*** Provided entries

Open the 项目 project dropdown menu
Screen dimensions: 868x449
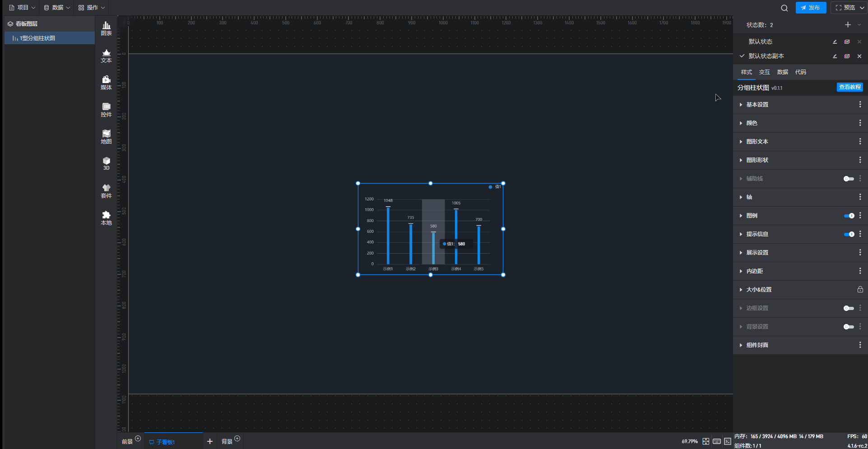pos(22,8)
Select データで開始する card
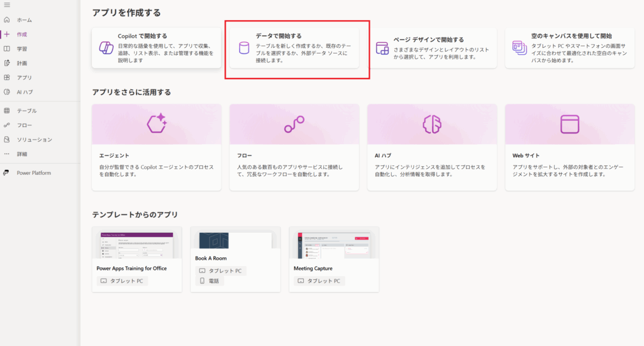 coord(294,48)
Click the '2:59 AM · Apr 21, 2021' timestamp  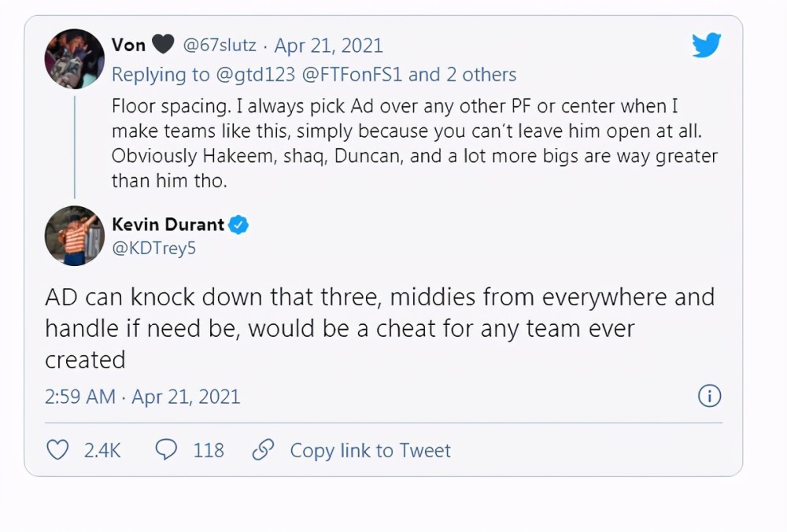pos(142,397)
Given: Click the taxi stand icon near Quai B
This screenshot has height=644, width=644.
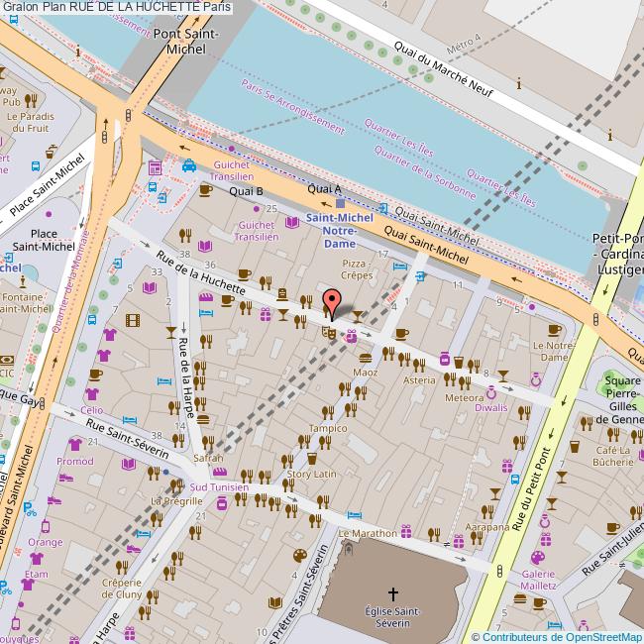Looking at the screenshot, I should 188,165.
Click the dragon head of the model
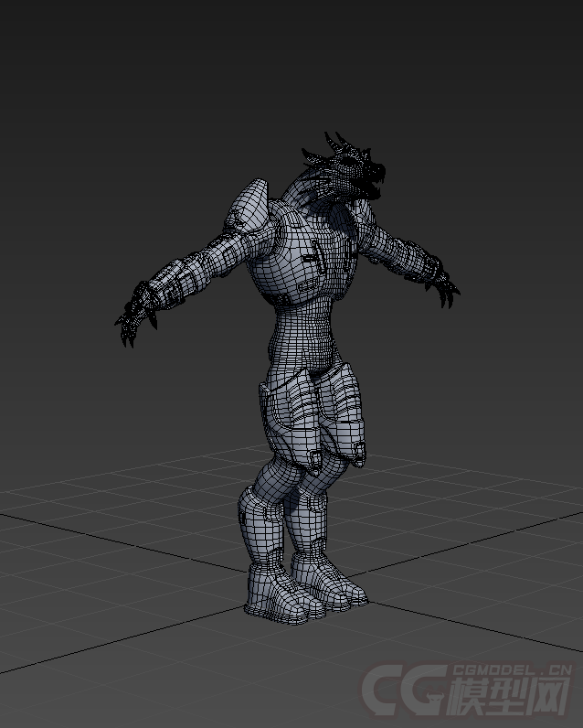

******

Take the line with "Given: Click the taxi stand icon near Quai B" as the first line and the last line of the records above as the final one; reproduce exactly the lines between them, both included, without pictures.

Given: Click the taxi stand icon near Quai B
This screenshot has height=644, width=644.
Looking at the screenshot, I should 188,165.
Click the dragon head of the model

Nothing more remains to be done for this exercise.